BEGIN Data excerpts

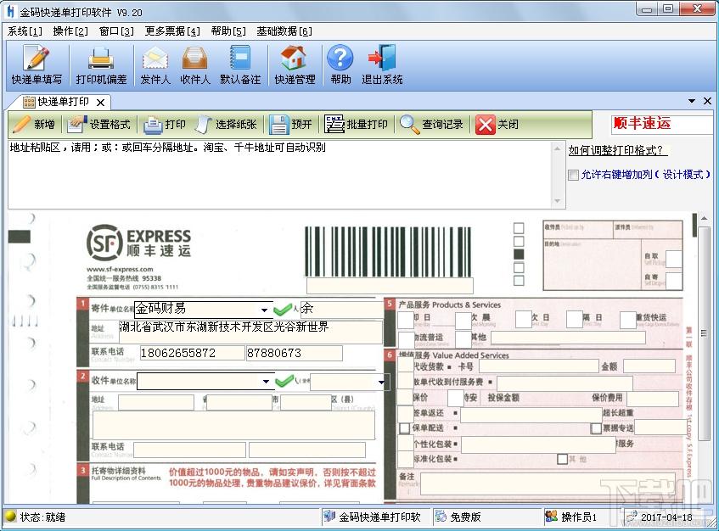
Task: Click the 打印机偏差 printer icon
Action: pyautogui.click(x=101, y=65)
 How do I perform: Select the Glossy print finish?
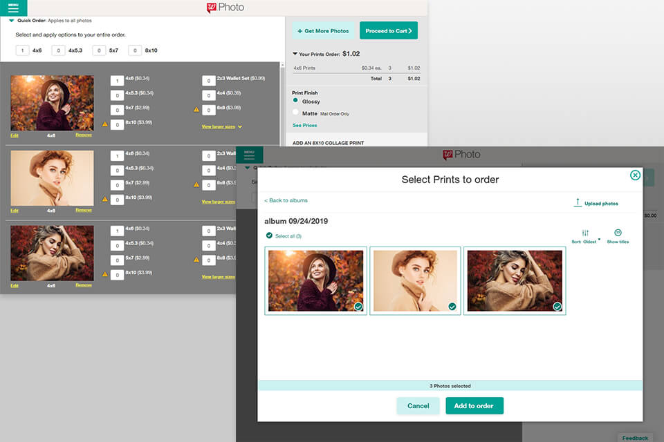(x=296, y=101)
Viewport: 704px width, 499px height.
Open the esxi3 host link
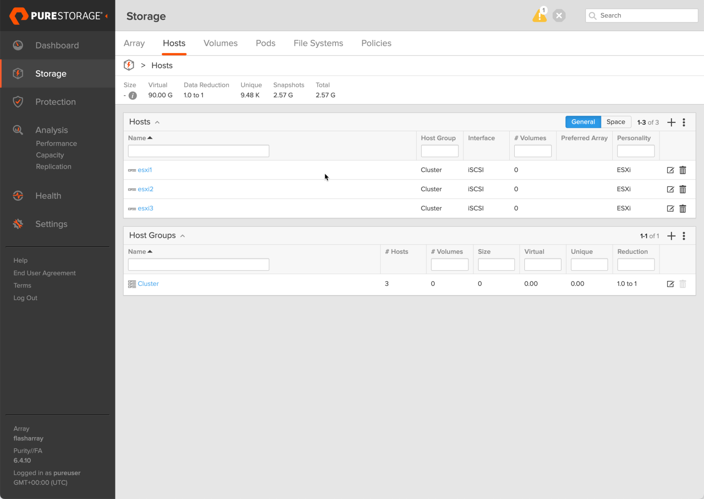coord(145,208)
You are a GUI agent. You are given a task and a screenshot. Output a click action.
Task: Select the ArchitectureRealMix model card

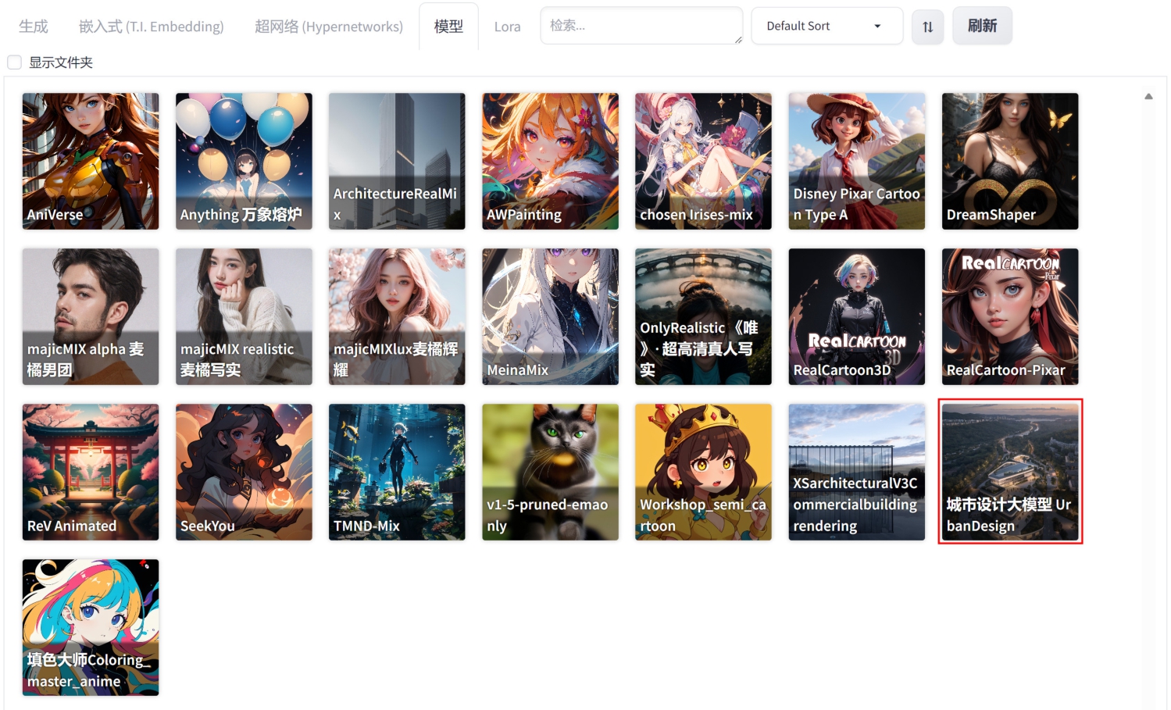(x=397, y=161)
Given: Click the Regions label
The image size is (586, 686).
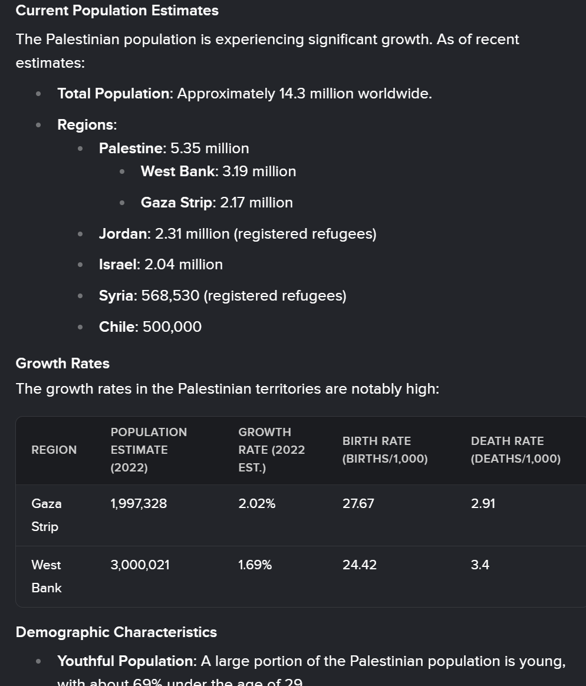Looking at the screenshot, I should pos(87,125).
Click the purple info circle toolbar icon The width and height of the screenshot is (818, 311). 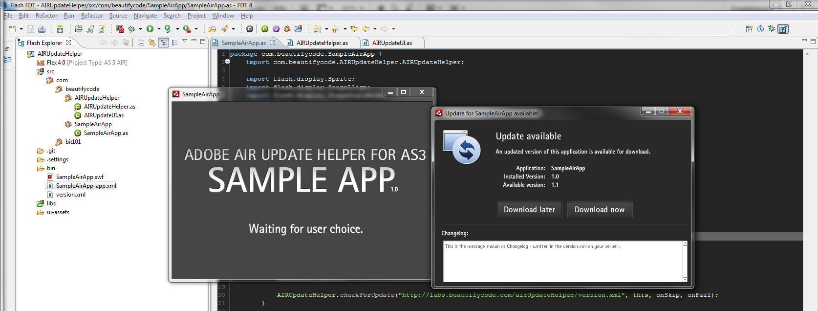pos(276,29)
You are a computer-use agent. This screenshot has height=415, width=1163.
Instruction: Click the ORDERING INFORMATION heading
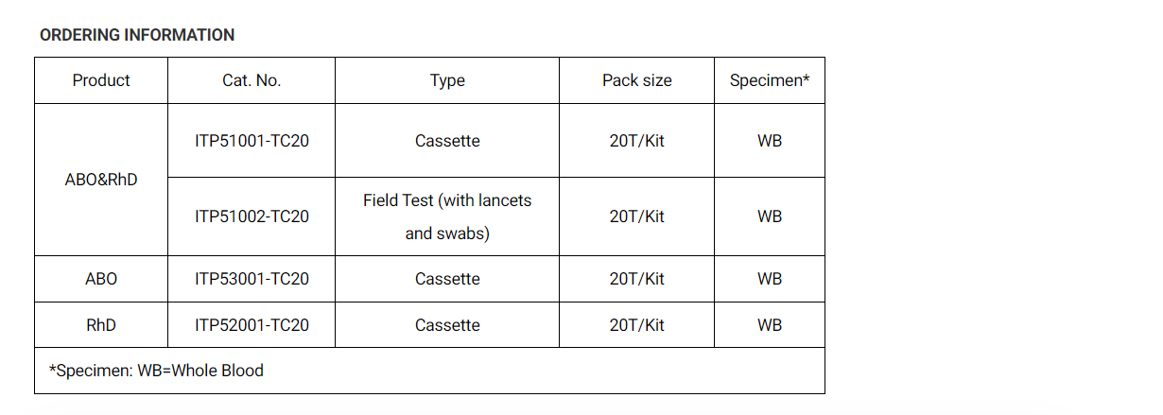pyautogui.click(x=137, y=35)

END Data excerpts

Description of the task >>
What lines in the entries above hold "agent"? Copy every one.

Answer box >>
You are a GUI agent. You are given a task and a screenshot. Output a click action.
You are a computer-use agent. This screenshot has height=415, width=1163.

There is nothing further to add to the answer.